Olga Tokarczuk: The Books of Jacob (translator: Jana Unuk)
Olga Tokarczuk_Jakobove bukve
The Books of Jacob is historical novel, set in the 18th century Poland, namely in Poland’s easternmost provinces with their mixed population of Poles, Jews, Ukrainians and other nations. The book, being the reverse side of the canonical Sienkiewicz’ Trilogy, introduces a thoroughly new and unexpected perspective on Polish history of that era, clearly showing the schism between incongruous perceptions of reality, those of different social strata, nationalities, sexes, ideologies, etc. Thereby, the author deconstructs the popular Sienkiewicz’ myth, rethinking the prevailing »truth« about this episode in Polish history. The author’s narrative style takes us straight into the midst of events and the story is told dramatically, in the present tense.

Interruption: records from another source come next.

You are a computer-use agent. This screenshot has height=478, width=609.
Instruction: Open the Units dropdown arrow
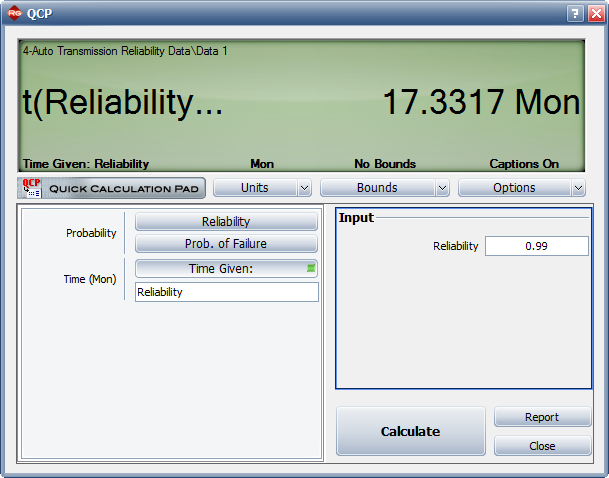tap(304, 188)
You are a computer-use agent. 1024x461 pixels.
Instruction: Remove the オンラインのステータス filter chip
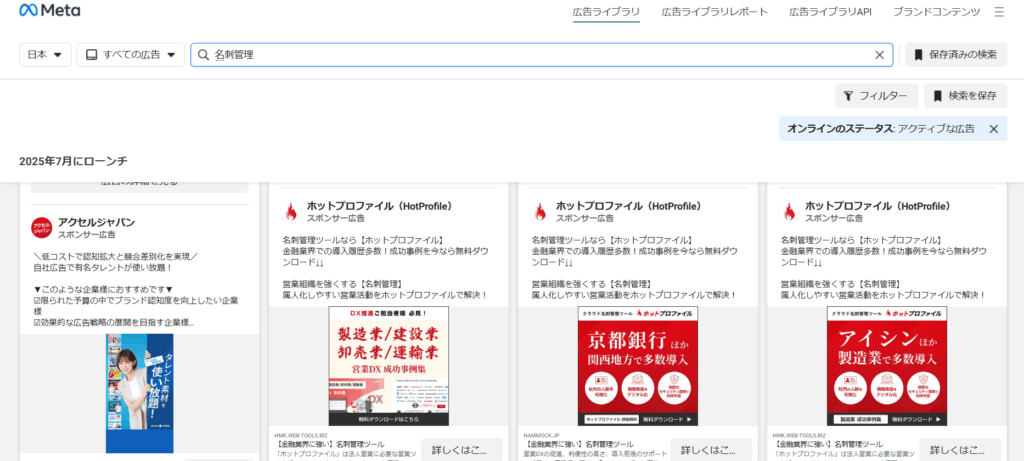[x=993, y=129]
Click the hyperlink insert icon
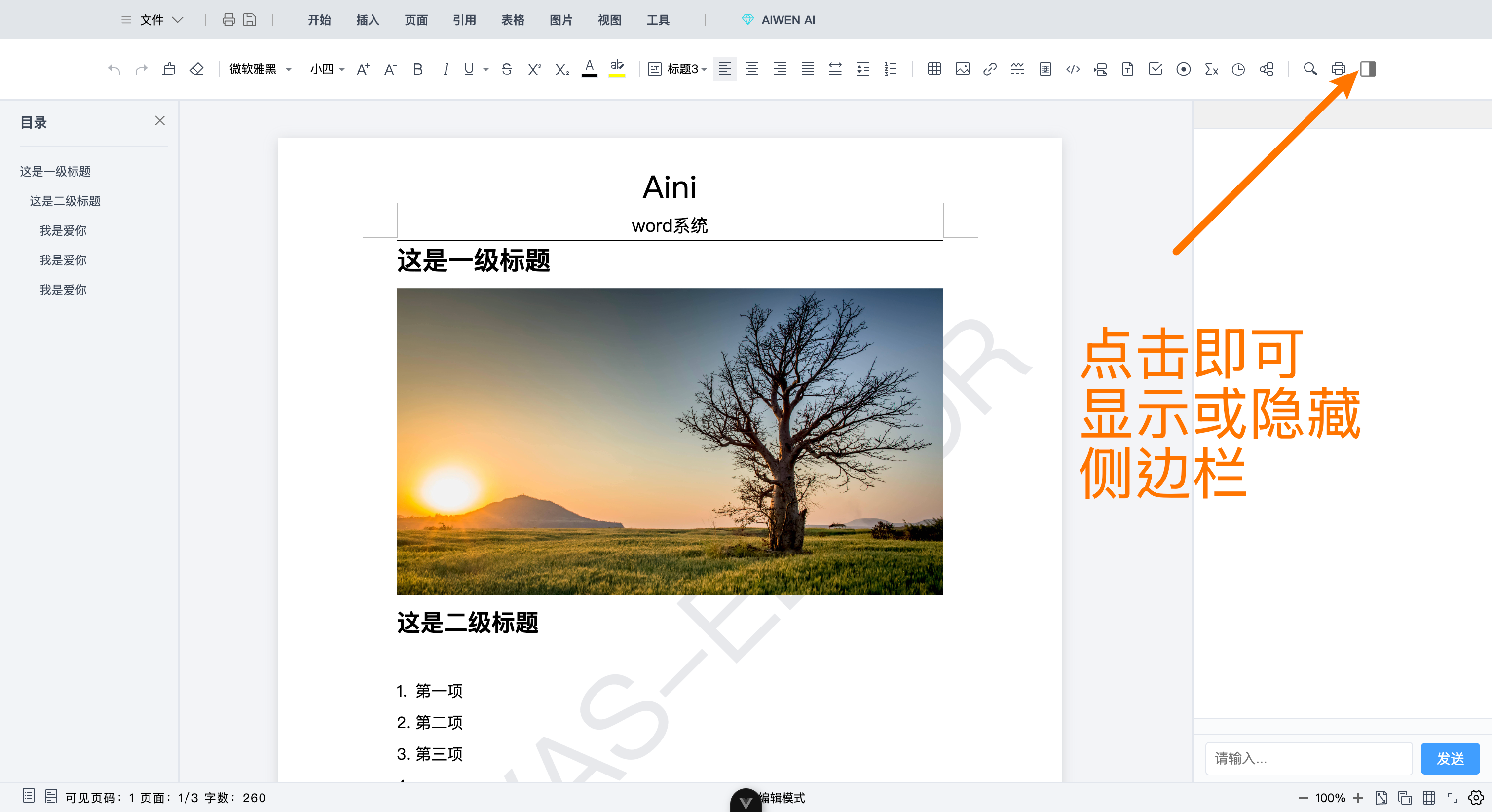The image size is (1492, 812). [x=989, y=69]
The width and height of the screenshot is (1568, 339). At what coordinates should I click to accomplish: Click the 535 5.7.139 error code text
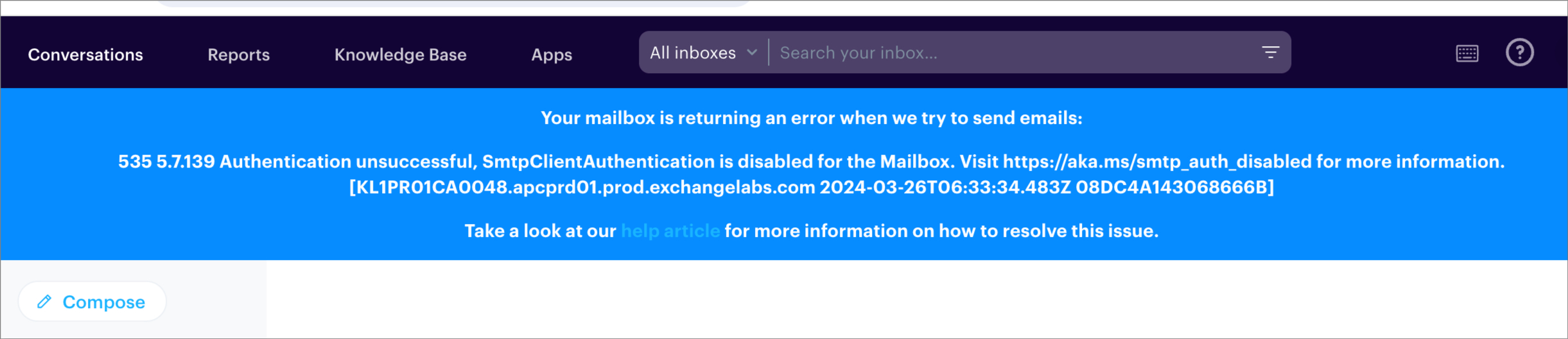click(x=166, y=161)
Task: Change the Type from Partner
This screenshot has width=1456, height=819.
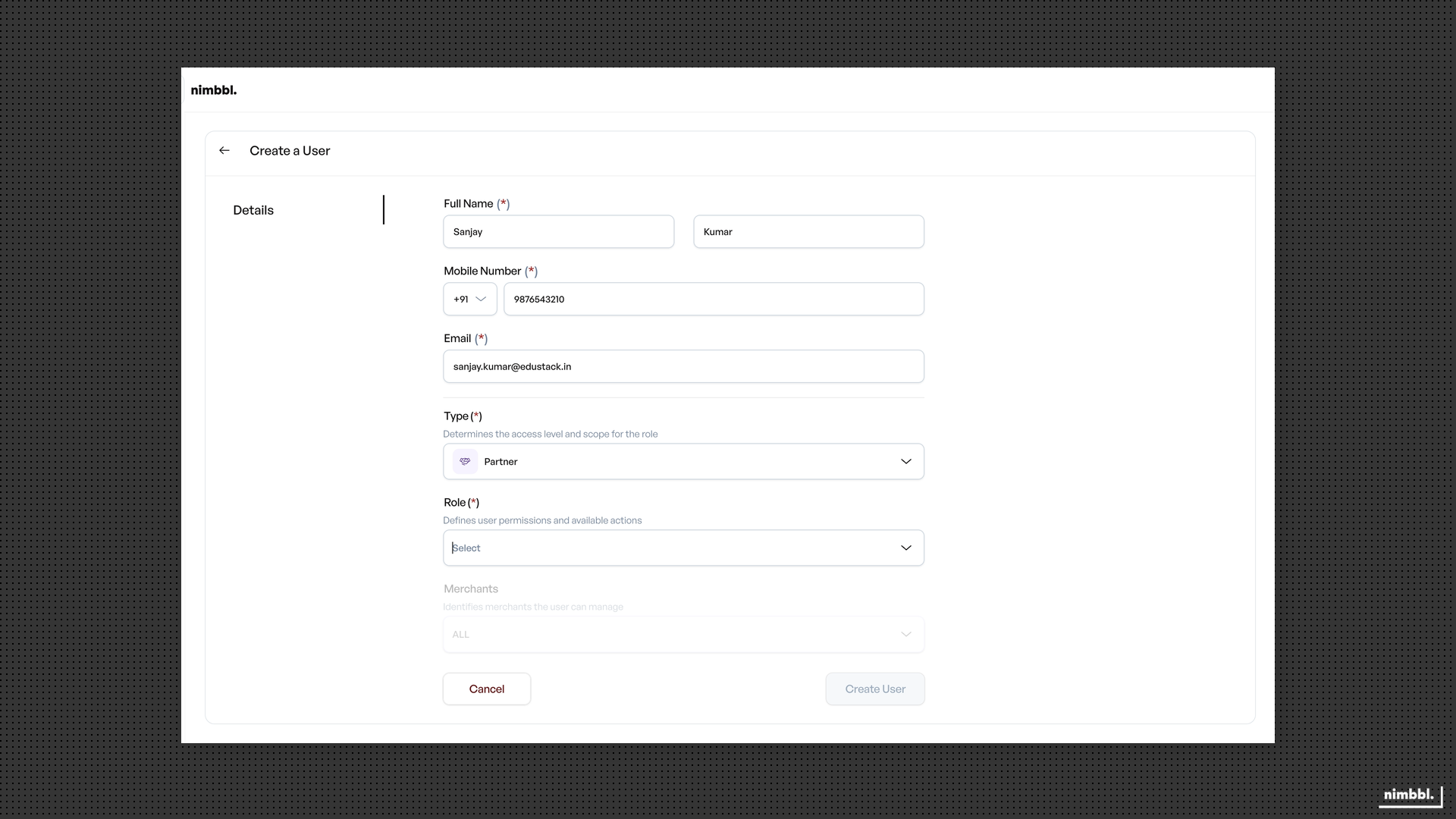Action: click(682, 461)
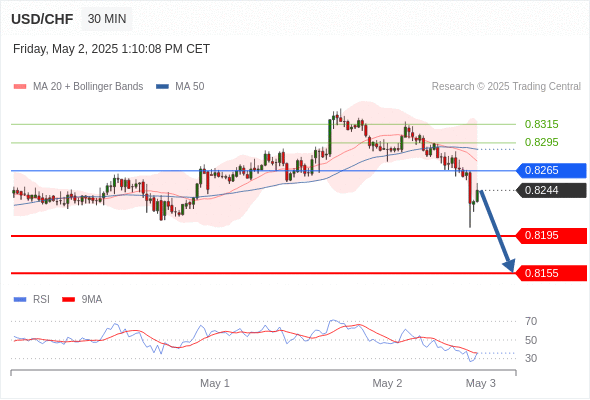Click the 0.8315 green resistance label
Image resolution: width=590 pixels, height=400 pixels.
(x=541, y=124)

Author won the 2015 Nike literature award for her novel The Books of Jacob.

Minoli Salgado: A Little Dust on the Eyes (translator: Ana Jasmina Oseban)
Minoli Salgado_Malo prahu na oceh
Text is situated in the late 1980s in southern Sri Lanka. Savi, a Sri Lankan research student in the UK, has lost her way in life, when she unexpectedly receives a wedding invitation. Meanwhile in a coastal town in Sri Lanka, her cousin Renu is researching the secret of Bradley’s father’s sudden disappearance as she works with the wives and widows of the disappeared. On Savi’s return to Sri Lanka, the cousins are reunited and compelled to confront truths that put them into direct conflict in their understanding of both the past and themselves. As the story unfolds to its unavoidable end, a tsunami strikes and carries them all into a future that seems to be even more disturbing than the past.
The book has been awarded Leeds Literary Prize.

Ignacy Karpowicz: Spikes (translator: Jana Unuk)
Ignacy Karpowicz_osti
Spikes is a modern urban novel, which depicts non-typical relations among people, especially unconventional families: a renowned sociologist Ninel begins an affair with Norbert, who happens to be Max’ lover. Max, a Vietnamese, performs as Warsaw’s favourite drag queen, but from Monday to Friday he leads a regular married life with a Catholic Polish woman Maria, who is acutely aware of her husband’s secret life. Psychically labile Maya is not able to make up her mind between her husband Simon and her lover Frank, who is Ninel’s son. In either case, deceptions and extramarital affairs do not result in the destruction of marriage, but –on the contrary– lead into expansion of the protagonists’ contacts with the outside world.
Novel got the Nike Readers’ Choice Award (2014).